The India, a country with an estimated population of 1.12 billion, the world’s second most populous country, on the one hand very divided in class, religion and status and on the other hand a united country independent 1961 from hundreds of years of being a British and Portuguese colony, a mindset based on the largest religion, Hinduism (aprox. 80 %); calm, satisfy with what you have, be good in this life and you will be rewarded in your next life. A mindset which clashes somehow with the country’s massive growing economy and it’s need to develop in many ways to improve the living standard for the millions of people in poverty.
Amy, a Danish woman living in Mumbai for 80 days, an observer and an outsider, curious on all systems of life, reflecting on what she is doing in Mumbai; in every way a different from the last time she was here four years ago, different needs, purposes and goals, on a mission as a Kaospilot, at work.
Allan Webber, an American journalist and chief editor, interested in what Team 1, Kaospilot Øresund has to answer to these three questions based on the growing economy in India:
#1 How are India’s people handling the country’s transition into a growing world economical power?
#2 Do they feel any change in the status in the world?
#3 Is there more economical equity among the people as India’s performance grow?

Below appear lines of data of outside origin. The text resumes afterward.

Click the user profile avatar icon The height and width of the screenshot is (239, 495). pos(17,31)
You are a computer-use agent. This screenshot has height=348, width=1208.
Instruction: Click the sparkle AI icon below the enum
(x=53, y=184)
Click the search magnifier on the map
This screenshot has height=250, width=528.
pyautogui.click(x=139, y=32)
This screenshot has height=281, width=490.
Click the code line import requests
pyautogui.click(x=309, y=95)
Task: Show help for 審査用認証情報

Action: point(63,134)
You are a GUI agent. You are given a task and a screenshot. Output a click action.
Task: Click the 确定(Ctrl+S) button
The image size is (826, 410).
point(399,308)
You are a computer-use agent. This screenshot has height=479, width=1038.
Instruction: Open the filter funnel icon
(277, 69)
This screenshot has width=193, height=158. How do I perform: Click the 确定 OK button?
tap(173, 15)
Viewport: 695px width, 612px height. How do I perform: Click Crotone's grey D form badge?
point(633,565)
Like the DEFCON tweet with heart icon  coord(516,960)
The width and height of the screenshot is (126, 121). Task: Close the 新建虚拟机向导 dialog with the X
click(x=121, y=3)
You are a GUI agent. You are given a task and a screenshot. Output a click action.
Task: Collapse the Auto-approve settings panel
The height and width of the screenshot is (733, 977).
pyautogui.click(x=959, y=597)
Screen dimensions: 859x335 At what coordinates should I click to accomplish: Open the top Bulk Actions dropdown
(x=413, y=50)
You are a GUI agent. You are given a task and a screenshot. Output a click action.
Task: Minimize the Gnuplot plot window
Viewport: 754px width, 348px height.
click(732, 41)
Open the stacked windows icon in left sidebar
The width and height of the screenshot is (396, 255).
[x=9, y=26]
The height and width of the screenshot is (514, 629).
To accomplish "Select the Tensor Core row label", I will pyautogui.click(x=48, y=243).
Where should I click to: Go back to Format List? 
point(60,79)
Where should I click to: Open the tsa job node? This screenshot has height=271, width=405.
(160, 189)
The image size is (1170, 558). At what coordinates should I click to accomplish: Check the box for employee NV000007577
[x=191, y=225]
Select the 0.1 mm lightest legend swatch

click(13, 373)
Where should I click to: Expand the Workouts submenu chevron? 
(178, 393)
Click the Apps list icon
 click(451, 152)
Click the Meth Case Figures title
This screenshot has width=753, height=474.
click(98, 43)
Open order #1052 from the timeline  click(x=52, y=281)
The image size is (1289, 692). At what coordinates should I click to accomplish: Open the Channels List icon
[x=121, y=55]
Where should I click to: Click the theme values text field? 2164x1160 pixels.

I, Amy, will answer these questions from what I have seen, heard and felt in the past 18 days. The answers to the questions are personal interpretations and stand not for any general view point as I feel the questions are seeking.
#1 First of all a very small percentage of Indias population are aware of the fact that India has become one of the largest growing economies in the world and therefore it’s impossible for them to know that there is anything to handle.
Secondly I don’t know who are handling the economic growth to begin with, and what they have in mind to do with the situation as it seems like a lifelong sleep for the government to follow through with ideas related to poverty, education, infrastructure etc. which leads me to my next point.
Thirdly I see a big challenge for the Indian people and their mindset in handling the growing economy. One argument for this is that they are settled with how their situation is, living in the now. Another argument is a general lack of organisational skills and thinking how things can get better, be effective, take less time and cost less money.
I have seen many examples of total chaos where resources, time and money are wasted because the planning is either short term or nonexcixting. Or maybe it’s lazyness or to keep people occupied; today I counted ten baristas and three cleaners at work on a fairly slow afternoon at a small Starbucks like café in Colaba, Mumbai. Max two would do the same job at my café hangout in Copenhagen. This pattern I find almost everywhere I go in this country.
Finally, I have my doubts as to whether people of India are open and creative enough yet to handle the power and possibilities which can come from the growing economy. “…creativity is essential to the way we live and work today, and in many senses always has been. As the Stanford University economist Paul Romer likes to say, the big advances in standard of living – not to mention the big competitive advantages in the marketplace – always have to come from ‘better recipes, not just more cooking’” (Richard Florida, The Rise of the Creative Class, 2002)
#2 Generally Indian people are very proud of their independent country. It must have given the Indian people a great national feeling to be free from colonists at last. For the few aware of the economic growth in India it may give them a feeling of “it’s payback time”, naturally this must lead to feeling that India’s status in the world has risen, and I can understand that, but for the millions of people oblivious to the economic situation, I don’t think the status has changed much. I think what matters for them is the here and now life and not tomorrow and the rest of the world.
#3 During daytime, on the streets in some areas of Mumbai I see Indian’s having the opotunity to be well educated, buy western brand clothes like Nike and Levi’s and get their coffee from a coffee shop like Starbucks. At night the same streets are the beds and homes of many more Indian people than the ones I see in daytime. The rich become more rich and the poor more poor.
I would like to answer these same questions at the end of my stay in Mumbai as I hope to learn and understand more about the growing economy and how it effects the people of The India.
A very good read! Nice quote from Richard Florida. Did you come across the Grameen Bank on your travels?